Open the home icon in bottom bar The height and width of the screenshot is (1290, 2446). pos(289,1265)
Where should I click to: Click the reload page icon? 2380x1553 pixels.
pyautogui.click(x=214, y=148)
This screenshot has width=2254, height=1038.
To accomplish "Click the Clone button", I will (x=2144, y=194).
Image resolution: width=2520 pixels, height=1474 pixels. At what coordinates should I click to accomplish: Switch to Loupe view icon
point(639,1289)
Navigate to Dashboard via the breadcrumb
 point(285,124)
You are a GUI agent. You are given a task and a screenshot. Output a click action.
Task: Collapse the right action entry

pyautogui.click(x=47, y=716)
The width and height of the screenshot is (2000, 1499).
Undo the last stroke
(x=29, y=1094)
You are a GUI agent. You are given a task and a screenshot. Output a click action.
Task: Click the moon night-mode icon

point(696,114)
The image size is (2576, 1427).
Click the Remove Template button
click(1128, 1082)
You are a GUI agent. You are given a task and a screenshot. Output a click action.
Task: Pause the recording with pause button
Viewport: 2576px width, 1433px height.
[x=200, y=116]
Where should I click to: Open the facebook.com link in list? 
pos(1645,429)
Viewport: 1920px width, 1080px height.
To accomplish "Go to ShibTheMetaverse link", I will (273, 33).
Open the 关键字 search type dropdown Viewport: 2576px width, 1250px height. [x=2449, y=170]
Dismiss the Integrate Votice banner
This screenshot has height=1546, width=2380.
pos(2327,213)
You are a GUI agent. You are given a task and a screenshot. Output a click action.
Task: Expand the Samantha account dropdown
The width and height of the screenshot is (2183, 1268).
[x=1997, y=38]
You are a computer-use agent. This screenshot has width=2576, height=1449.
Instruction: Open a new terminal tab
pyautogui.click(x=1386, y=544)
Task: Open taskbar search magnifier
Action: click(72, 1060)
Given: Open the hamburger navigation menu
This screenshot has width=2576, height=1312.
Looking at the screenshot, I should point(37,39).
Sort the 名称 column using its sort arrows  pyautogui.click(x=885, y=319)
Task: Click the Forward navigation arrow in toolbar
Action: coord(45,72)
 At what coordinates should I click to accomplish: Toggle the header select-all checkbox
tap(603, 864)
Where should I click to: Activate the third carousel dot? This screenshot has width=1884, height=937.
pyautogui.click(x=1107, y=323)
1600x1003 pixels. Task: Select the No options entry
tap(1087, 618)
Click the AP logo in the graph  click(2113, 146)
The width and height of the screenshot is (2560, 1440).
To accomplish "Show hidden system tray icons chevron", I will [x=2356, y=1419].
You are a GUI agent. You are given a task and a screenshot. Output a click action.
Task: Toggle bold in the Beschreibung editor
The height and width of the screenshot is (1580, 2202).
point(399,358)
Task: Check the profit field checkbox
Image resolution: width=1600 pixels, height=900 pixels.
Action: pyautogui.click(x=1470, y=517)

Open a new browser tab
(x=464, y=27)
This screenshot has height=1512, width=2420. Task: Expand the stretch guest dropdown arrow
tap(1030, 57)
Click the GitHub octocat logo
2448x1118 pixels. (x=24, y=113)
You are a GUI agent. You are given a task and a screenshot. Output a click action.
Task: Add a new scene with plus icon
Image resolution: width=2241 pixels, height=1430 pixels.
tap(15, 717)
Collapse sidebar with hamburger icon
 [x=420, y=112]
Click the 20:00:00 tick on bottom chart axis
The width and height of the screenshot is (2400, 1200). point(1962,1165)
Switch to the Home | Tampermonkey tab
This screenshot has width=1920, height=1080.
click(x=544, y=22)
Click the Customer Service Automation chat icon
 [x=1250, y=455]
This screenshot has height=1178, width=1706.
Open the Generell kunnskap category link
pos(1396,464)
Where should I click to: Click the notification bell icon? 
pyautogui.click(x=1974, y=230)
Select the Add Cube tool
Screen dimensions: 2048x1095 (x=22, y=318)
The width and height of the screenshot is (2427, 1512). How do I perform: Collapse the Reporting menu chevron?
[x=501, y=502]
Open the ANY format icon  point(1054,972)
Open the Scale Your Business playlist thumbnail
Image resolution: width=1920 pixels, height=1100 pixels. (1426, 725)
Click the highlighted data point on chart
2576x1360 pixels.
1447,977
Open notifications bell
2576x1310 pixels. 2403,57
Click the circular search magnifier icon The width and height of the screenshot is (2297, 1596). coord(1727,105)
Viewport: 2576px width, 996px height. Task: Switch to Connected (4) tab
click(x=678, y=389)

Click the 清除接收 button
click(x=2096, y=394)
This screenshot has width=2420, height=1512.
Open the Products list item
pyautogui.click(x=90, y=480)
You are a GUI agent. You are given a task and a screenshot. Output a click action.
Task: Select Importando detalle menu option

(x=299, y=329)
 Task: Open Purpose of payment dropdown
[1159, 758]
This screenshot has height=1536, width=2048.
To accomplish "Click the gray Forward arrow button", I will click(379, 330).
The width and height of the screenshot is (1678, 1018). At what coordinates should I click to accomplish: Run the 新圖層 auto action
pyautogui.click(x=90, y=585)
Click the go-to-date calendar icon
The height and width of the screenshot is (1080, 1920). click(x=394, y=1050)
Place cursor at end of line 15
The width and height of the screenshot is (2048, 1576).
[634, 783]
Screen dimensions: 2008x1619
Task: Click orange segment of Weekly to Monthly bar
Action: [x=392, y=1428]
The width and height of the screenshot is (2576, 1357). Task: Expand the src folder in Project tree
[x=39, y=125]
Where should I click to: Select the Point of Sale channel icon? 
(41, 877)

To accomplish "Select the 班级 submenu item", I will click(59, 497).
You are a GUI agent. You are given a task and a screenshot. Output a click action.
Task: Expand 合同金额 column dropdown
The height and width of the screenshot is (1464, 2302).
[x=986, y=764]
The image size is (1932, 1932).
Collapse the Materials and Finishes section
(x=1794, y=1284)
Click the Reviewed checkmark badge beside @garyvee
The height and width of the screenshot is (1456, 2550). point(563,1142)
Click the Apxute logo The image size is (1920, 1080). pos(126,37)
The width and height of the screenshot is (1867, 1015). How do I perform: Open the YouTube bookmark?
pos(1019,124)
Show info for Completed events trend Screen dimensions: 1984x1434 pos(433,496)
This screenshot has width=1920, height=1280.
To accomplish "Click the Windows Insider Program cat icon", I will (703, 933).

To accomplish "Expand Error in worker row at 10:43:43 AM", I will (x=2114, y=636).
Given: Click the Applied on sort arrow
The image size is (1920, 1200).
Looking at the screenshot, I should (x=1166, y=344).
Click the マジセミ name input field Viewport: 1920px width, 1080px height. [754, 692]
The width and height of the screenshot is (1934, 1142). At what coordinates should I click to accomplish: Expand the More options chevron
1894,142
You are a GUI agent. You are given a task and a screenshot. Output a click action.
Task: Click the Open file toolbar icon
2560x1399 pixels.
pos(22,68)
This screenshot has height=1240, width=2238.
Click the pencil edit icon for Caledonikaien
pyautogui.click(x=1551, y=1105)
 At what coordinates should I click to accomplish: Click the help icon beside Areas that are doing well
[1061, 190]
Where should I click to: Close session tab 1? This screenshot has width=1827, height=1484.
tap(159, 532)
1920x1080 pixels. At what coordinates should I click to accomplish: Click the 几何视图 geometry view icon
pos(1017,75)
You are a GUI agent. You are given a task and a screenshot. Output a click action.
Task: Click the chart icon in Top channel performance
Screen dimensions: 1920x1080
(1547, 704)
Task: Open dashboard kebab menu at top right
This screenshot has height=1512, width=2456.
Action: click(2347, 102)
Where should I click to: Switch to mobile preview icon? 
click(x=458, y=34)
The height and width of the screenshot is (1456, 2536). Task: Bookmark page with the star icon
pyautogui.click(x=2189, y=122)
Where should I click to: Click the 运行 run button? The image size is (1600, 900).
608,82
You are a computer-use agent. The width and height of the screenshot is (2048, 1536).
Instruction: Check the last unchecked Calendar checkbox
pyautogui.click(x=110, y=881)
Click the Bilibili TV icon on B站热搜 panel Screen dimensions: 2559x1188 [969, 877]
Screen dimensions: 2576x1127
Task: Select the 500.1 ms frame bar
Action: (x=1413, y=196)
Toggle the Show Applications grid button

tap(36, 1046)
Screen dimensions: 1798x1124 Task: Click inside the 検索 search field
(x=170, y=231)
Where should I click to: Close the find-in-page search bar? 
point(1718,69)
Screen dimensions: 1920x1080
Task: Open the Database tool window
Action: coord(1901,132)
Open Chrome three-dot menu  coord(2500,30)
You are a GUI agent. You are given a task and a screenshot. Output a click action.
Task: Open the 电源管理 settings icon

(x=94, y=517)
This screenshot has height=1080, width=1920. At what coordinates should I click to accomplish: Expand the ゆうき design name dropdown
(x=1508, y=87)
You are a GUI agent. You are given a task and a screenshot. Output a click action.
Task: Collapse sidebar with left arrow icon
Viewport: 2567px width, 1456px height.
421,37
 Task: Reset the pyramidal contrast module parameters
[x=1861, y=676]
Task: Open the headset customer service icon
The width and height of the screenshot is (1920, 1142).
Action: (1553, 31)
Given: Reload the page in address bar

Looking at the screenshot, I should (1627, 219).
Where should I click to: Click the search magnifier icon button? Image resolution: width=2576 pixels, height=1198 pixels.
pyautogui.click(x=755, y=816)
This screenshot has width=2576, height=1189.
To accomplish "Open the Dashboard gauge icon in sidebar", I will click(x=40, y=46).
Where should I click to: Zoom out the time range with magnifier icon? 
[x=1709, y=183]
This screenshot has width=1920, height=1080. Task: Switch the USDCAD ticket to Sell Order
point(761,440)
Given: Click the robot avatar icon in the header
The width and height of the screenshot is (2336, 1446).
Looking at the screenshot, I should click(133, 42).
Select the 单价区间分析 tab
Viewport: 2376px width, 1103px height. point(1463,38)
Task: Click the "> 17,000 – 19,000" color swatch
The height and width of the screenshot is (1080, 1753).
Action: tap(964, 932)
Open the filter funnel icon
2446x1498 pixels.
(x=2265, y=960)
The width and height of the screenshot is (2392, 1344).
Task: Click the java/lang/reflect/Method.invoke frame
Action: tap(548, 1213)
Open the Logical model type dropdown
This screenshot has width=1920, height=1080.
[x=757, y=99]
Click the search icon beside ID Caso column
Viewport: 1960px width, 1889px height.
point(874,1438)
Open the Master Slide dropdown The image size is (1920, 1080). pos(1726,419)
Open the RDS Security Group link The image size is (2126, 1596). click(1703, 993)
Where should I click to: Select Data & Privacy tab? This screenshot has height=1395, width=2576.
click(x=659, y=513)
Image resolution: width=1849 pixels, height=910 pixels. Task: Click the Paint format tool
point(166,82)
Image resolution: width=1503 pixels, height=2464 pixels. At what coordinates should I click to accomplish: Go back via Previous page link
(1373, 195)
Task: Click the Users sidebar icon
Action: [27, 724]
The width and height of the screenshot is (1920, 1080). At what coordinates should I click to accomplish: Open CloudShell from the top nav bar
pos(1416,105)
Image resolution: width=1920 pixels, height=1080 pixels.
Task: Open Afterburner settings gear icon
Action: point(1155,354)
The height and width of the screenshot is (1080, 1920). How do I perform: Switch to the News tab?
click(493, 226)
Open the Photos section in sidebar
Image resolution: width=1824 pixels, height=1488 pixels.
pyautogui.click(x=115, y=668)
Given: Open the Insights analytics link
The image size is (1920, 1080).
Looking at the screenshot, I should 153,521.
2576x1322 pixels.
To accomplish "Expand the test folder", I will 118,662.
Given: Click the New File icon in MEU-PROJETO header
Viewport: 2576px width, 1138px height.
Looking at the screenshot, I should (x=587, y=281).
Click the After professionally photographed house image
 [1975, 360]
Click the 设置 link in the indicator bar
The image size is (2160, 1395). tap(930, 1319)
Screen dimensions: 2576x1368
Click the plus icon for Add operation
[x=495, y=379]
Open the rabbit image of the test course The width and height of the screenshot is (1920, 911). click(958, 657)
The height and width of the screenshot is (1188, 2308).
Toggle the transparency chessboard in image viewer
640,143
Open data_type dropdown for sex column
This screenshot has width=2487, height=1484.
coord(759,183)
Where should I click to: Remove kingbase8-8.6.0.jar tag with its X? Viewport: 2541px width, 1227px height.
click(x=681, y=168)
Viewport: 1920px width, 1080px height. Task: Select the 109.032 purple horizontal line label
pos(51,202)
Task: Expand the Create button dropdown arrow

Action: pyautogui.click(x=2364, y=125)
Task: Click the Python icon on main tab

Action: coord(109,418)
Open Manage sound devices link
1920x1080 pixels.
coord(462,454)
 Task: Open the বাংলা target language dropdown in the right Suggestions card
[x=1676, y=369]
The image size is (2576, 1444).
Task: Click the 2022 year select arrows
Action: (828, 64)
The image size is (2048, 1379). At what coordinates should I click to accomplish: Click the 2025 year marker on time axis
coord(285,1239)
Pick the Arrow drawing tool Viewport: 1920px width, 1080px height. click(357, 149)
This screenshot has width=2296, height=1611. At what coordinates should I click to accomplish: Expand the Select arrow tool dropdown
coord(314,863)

Exercise objective | Once you find the line with "Collapse the Materials and Finishes section" in the entries above, output it and each line after it up to and including the line with "Task: Click the Open file toolbar icon", and nothing else.

Output of the task |
Collapse the Materials and Finishes section
(x=1794, y=1284)
Click the Reviewed checkmark badge beside @garyvee
The height and width of the screenshot is (1456, 2550). point(563,1142)
Click the Apxute logo The image size is (1920, 1080). pos(126,37)
The width and height of the screenshot is (1867, 1015). How do I perform: Open the YouTube bookmark?
pos(1019,124)
Show info for Completed events trend Screen dimensions: 1984x1434 pos(433,496)
This screenshot has width=1920, height=1280.
To accomplish "Click the Windows Insider Program cat icon", I will (703, 933).

To accomplish "Expand Error in worker row at 10:43:43 AM", I will (x=2114, y=636).
Given: Click the Applied on sort arrow
The image size is (1920, 1200).
Looking at the screenshot, I should (x=1166, y=344).
Click the マジセミ name input field Viewport: 1920px width, 1080px height. [754, 692]
The width and height of the screenshot is (1934, 1142). At what coordinates should I click to accomplish: Expand the More options chevron
1894,142
You are a GUI agent. You are given a task and a screenshot. Output a click action.
Task: Click the Open file toolbar icon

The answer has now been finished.